Bref, comme en témoigne le dernier paragraphe de la lettre, elle en savait assez sur le processus analytique pour proposer l’alternative suivante : ou bien vous (l’analyste) cédez sur votre méthode et vous contentez de conseils terrestres (renforcer mon moi positif par exemple, afin de libérer celui qui avance selon la méthode transcendantale), ou bien vous ne cédez pas et annulez la séance. Mais ne me parlez surtout plus de mon père ni de sexe !

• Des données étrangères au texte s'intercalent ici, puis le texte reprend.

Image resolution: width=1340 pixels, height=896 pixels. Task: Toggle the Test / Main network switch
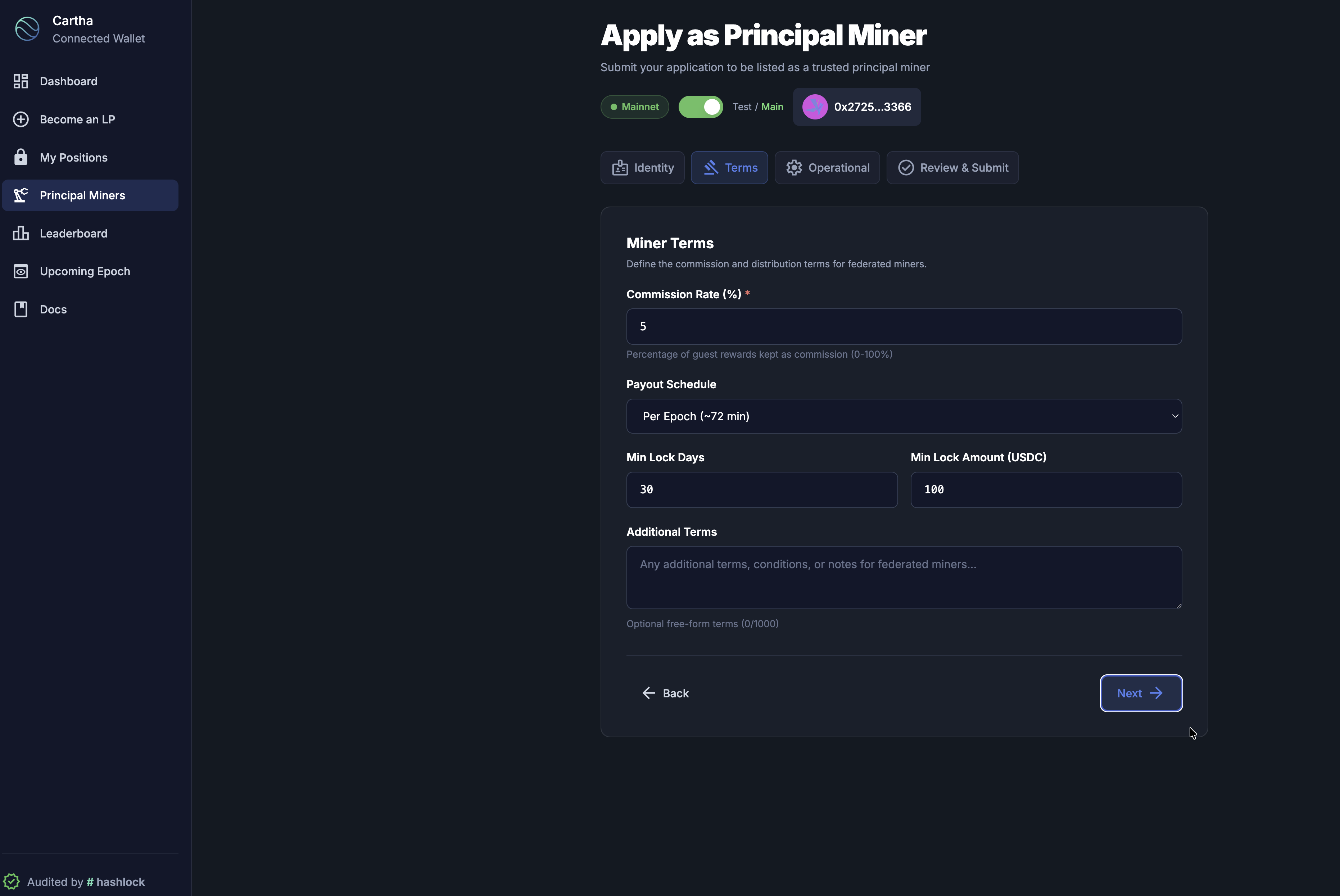pyautogui.click(x=700, y=107)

Il faut toutefois rappeler que, même quand le patient qui arrive n’est pas disposé à lâcher sa méthode, il vient tout de même dans la mesure où ladite méthode a connu quelques ratés (et parfois : le monde familier est devenu soudainement étranger et s’effondre sous ses pas). Pour ce qui est de l’analyste en tant que rival, j’avoue que le temps m’a manqué pour engager le combat, et il me semble m’être contenté de faire à peu près ce que je fais d’habitude, ce qui suffit manifestement à dresser le cadre d’un conflit possible (malheureusement laissé en plan faute de combattants).